For the open-source Mozilla Foundation, D-Day wasn't quite the success it had hoped for.

Here, D-Day stands for "Download Day" and was officially held yesterday, when Mozilla opened its digital doors for downloads of its Firefox 3 Web browser. Executives were hoping for 5 million downloads, TIME reports. The count stands at just 1.7 million as I write this.

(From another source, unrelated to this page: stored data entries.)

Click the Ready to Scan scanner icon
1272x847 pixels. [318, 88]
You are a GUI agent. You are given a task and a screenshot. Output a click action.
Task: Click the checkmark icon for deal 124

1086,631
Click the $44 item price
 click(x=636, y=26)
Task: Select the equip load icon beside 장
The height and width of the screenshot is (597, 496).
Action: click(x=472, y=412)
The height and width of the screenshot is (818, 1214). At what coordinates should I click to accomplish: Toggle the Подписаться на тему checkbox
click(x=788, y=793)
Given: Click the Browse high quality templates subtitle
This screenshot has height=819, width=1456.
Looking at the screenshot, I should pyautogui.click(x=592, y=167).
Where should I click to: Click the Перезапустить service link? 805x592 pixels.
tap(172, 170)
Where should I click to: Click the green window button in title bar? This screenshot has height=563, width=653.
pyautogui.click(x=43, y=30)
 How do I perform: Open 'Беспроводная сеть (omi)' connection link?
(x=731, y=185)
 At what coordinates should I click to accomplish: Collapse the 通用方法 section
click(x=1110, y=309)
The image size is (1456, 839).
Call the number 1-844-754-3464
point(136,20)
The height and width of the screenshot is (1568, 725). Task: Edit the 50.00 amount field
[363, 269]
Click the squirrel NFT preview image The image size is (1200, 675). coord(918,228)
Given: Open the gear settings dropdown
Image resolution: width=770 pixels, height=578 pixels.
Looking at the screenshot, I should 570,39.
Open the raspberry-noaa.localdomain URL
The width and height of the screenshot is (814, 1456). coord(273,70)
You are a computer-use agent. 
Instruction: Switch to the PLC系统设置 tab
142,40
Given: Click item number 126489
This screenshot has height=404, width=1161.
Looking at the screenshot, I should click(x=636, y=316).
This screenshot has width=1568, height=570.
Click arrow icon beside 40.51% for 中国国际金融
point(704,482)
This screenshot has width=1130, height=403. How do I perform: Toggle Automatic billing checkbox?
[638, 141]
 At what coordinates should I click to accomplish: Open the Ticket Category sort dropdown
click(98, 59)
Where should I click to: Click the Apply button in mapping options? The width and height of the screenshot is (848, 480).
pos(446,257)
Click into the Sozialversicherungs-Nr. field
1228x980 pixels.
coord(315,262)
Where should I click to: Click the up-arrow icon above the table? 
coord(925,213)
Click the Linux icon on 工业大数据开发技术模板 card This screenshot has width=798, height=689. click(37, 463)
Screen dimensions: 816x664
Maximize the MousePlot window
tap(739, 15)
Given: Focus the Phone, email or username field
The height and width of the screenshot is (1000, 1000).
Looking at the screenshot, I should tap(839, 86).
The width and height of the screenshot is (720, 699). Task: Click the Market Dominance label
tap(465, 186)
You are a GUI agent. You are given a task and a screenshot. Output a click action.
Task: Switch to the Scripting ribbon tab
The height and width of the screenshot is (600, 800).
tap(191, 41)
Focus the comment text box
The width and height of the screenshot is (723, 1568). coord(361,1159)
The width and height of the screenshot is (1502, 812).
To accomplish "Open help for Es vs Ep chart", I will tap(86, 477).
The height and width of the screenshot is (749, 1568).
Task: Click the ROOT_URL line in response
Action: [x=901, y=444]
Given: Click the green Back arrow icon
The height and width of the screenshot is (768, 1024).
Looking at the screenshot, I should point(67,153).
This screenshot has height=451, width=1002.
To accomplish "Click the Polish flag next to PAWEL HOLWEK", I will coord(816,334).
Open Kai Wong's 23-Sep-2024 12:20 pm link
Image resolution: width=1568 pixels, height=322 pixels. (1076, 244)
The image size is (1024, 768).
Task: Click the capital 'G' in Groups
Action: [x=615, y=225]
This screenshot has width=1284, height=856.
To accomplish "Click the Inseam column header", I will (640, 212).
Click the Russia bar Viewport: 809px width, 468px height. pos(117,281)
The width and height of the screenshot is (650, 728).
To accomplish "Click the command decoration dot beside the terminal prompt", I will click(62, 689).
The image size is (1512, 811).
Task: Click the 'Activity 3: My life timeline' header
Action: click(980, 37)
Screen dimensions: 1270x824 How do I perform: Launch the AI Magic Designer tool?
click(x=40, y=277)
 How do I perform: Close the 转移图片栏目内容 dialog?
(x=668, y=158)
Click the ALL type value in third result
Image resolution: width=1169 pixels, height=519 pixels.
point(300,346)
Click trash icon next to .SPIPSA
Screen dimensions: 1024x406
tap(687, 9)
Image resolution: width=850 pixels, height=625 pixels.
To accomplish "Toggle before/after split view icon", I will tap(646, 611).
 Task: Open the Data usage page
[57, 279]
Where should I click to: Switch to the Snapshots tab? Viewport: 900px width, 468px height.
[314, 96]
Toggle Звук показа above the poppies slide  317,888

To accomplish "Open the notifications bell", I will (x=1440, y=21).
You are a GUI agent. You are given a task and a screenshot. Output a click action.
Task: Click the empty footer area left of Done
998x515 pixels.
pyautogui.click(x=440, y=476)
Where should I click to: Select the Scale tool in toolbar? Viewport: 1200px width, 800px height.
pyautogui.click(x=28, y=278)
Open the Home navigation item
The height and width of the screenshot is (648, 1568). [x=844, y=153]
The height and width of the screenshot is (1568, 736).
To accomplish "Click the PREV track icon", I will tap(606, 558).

Hiccups with bits and bytes interfered as demand for the browser overwhelmed the Foundation's servers. Reports of the digital dilemma poured in shortly thereafter. CNET, for example, posted a timeline of, um, uptime. A headline in The Washington Times blared, "Get Firefox 3 (if you can!)" The Washington Post said the browser had been released, "sort of."

Whoops.

Yet yours truly experienced no problems. Every bit of research I conducted for this story was performed via Firefox 3 for the Mac, which downloaded in less than five minutes to my MacBook Pro and which digital newsie AppleInsider.com claims is two to three times faster than the prior version. Mozilla boasts of some 15,000 enhancements in all. Too bad more users didn't get to enjoy them.

They will eventually, for there are two truths to Firefox:

  1. Everyone who tracks browser usage agrees that the upstart is gaining a greater share of the Web's clicks.
  2. Thanks to innovations from Adobe (NASDAQ:ADBE) and the rise of software-as-a-service business models from salesforce.com (NYSE:CRM), NetSuite (NYSE:N), SuccessFactors (NASDAQ:SFSF), and others, browser innovation matters more today than it ever has.

Seriously, ask Microsoft (NASDAQ:MSFT). Press reports say Mr. Softy is working on Internet Explorer 8 for Windows right now. A beta version is available for download.

Who says the browser wars are over? I say they're just beginning -- and that the stakes are higher than ever.